Within Pakistan, sales are hardly a problem. At hotels in the capital, Islamabad, cases of Murree are hauled away by thirsty Westerners just as quickly as workers can stock them. Black marketeers make millions of rupees serving the legions of Pakistani Muslims who drink on the sly.
That Pakistani Muslims can get their hands on Murree beer, whiskey, vodka and gin doesn’t really bother Bhandara.
“Murree’s direct customers are institutions, not individuals,” said the beer magnate, whose non-Muslim family has owned Murree since the late 1940s. “I’m only allowed to sell my product at government-authorized outlets. If those hotels and shops sell to Muslims, that’s not my concern or jurisdiction.”
The people Bhandara might worry about the most, Pakistan’s array of Islamist militant groups, have never attacked the brewery. The reason may lie in its location, a sprawling red-brick compound less than a mile and a half from the army’s headquarters, Pakistan’s equivalent to the Pentagon, and not far from the residence of army chief Gen. Ashfaq Kayani.
Inside the brewery, a tidy, clockwork rhythm prevails that seems out of place amid the dusty bustle of bazaars and motorcycle-rickshaw-choked avenues of Rawalpindi. Workers and technicians, almost all of whom are Pakistani Muslims, tend to conveyor belts spitting out thousands of bottles a day of Murree’s honey-gold lager. In the distillery, an eclectic array of liquors is produced: Lemo’ Lime gin, Dew of Himalayas malt whiskey, Bolskaya vodka and, until recently, even an Irish cream.
Sabih ur-Rehman, a retired army major and Bhandara’s right-hand man, acknowledges that marketing a Pakistani-made Irish cream was a hard sell.
“I’d say it was one of the best products we produced,” Rehman said. “But the market wasn’t there.

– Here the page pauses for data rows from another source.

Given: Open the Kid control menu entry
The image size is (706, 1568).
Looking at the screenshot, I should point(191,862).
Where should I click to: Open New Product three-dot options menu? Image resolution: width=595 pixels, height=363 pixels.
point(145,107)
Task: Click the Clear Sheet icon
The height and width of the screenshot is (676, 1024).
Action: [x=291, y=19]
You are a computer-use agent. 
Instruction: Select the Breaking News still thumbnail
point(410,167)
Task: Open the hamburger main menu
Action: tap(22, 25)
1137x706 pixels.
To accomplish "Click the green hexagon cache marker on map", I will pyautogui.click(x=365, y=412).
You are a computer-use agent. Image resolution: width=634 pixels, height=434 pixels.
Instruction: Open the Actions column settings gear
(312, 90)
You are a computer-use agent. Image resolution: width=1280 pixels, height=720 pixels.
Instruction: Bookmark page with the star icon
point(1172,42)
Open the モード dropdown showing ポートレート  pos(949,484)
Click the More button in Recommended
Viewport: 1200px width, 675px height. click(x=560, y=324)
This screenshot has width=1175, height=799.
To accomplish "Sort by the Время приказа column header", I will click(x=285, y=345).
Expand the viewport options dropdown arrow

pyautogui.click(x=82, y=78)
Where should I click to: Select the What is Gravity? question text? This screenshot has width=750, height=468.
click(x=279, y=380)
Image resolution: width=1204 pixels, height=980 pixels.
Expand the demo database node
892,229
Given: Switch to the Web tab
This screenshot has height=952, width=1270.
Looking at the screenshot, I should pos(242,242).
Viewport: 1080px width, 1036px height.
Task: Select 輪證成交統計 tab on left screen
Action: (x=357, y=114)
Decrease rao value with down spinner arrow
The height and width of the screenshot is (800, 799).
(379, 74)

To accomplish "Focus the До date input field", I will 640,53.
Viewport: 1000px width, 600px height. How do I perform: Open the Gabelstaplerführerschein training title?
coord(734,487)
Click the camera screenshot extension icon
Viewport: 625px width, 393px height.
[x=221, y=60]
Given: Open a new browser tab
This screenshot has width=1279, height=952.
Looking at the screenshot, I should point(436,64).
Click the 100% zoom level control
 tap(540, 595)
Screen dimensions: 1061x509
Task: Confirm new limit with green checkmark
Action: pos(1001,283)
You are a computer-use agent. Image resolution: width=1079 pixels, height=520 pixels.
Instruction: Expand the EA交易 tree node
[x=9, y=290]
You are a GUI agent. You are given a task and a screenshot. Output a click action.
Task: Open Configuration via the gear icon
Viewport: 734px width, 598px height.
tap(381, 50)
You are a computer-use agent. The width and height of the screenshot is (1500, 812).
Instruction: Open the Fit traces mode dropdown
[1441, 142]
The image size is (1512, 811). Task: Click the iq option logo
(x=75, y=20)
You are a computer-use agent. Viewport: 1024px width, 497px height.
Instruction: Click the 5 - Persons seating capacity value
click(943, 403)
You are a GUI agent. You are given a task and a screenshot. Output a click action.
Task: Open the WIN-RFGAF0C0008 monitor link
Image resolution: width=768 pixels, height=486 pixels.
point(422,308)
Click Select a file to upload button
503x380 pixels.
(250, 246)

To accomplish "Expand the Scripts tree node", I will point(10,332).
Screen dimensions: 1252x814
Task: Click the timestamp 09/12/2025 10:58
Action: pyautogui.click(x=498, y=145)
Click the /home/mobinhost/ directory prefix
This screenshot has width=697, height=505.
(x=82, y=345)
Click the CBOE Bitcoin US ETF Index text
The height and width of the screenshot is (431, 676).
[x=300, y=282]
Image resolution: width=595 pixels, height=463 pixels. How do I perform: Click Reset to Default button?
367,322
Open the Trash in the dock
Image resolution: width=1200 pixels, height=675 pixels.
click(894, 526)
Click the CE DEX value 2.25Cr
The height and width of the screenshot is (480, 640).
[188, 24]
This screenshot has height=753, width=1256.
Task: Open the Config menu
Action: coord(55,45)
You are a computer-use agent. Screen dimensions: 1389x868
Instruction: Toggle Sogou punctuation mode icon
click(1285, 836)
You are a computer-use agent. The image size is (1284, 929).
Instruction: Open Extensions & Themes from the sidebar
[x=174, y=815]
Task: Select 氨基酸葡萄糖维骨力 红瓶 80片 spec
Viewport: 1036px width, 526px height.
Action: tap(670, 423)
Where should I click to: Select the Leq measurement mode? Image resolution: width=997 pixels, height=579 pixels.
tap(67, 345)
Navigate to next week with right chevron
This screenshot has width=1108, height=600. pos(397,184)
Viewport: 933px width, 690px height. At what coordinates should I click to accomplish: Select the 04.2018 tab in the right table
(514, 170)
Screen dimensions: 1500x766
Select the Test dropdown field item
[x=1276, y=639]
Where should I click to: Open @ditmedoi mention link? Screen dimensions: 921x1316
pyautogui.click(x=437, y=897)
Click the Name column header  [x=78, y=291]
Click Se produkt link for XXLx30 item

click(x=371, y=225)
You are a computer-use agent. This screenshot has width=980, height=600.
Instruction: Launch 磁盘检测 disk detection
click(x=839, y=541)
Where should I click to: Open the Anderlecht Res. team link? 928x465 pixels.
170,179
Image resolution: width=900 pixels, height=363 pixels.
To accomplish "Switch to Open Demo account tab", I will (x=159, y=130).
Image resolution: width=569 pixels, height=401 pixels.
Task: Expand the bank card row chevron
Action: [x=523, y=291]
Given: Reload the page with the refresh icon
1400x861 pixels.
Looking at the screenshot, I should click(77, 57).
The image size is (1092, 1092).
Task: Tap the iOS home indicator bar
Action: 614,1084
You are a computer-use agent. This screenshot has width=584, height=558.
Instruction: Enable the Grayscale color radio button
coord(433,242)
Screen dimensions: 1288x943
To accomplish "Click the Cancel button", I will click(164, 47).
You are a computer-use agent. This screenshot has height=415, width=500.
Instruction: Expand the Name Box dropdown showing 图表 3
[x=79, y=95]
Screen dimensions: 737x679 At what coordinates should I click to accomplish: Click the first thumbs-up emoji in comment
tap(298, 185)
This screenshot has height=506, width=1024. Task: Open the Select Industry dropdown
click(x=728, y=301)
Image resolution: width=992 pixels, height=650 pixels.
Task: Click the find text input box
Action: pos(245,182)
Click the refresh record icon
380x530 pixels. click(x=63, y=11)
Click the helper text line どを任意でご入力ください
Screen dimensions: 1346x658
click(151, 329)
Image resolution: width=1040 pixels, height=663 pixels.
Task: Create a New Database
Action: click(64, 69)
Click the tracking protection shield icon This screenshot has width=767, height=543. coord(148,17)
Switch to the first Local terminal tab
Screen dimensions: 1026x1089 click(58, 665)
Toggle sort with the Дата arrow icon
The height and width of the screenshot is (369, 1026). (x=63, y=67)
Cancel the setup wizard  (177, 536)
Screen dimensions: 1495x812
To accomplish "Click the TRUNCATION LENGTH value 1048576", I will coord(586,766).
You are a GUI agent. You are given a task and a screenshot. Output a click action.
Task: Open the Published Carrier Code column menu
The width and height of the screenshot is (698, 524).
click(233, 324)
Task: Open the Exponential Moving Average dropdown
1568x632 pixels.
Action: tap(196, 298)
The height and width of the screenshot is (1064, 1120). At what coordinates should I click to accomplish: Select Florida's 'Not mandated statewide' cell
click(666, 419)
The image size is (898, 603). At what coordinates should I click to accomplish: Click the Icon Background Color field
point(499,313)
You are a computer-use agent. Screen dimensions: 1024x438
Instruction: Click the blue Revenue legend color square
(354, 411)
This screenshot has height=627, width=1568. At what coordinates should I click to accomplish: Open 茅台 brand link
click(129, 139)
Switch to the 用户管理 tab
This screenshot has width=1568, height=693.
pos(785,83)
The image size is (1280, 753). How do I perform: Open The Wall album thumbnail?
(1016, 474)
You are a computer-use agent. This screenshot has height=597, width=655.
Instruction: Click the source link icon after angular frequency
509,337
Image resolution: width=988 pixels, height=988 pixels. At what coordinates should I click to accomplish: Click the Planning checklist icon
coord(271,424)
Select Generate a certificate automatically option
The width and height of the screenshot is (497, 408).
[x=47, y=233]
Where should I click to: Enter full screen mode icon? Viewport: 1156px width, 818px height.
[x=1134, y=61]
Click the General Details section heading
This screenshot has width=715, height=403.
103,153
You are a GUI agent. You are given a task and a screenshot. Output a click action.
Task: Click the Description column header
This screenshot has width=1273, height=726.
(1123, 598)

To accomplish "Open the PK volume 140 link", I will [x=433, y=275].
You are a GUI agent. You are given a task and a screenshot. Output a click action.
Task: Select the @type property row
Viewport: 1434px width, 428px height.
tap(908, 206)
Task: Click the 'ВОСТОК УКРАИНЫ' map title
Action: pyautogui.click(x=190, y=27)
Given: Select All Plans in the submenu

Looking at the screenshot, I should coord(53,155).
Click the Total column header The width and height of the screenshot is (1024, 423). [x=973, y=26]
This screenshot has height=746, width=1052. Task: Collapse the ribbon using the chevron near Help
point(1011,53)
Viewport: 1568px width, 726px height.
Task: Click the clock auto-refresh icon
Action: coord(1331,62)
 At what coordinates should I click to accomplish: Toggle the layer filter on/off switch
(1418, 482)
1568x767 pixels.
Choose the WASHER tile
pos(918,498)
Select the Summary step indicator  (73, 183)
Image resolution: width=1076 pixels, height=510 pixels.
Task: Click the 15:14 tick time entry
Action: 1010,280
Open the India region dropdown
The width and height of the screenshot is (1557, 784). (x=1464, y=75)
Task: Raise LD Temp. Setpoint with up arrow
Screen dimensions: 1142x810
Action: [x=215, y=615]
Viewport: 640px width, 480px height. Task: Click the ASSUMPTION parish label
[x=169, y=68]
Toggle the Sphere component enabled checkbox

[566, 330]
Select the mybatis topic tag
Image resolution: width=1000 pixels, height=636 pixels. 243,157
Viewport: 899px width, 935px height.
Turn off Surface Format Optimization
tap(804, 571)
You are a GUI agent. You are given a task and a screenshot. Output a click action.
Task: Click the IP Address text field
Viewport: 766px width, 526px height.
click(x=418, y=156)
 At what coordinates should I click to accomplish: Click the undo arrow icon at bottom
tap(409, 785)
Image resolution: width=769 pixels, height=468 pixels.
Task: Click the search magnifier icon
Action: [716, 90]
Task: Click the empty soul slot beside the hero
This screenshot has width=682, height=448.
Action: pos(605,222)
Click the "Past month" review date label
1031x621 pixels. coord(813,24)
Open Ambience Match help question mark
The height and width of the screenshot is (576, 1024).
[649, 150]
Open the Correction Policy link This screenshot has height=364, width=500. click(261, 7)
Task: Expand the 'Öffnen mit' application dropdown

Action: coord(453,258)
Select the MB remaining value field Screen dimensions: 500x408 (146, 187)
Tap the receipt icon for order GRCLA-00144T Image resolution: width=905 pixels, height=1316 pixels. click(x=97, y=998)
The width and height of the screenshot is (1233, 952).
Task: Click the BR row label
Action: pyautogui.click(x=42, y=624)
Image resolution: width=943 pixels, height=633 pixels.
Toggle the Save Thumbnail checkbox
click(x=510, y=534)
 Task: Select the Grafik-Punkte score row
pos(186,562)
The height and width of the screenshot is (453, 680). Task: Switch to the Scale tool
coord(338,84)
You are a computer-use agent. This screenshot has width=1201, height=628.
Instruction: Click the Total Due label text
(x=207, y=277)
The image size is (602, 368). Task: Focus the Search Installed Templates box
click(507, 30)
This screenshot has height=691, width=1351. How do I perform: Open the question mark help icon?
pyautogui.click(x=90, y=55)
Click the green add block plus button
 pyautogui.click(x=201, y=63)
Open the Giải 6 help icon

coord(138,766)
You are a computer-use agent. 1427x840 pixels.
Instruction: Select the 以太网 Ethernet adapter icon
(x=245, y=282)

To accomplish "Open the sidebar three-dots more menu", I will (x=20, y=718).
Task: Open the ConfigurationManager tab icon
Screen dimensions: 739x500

Those who drank it almost got addicted, it was that good. But it’s a liqueur and the alcohol percentage is less. So we couldn’t get customers interested.”
Murree executives are heartened by the federal government’s decision to allow exports, but their relationship with Pakistani Punjab provincial bureaucrats has been far from ideal.
You know where a liqueur would sell well? Bangkok. Oh well, baby steps.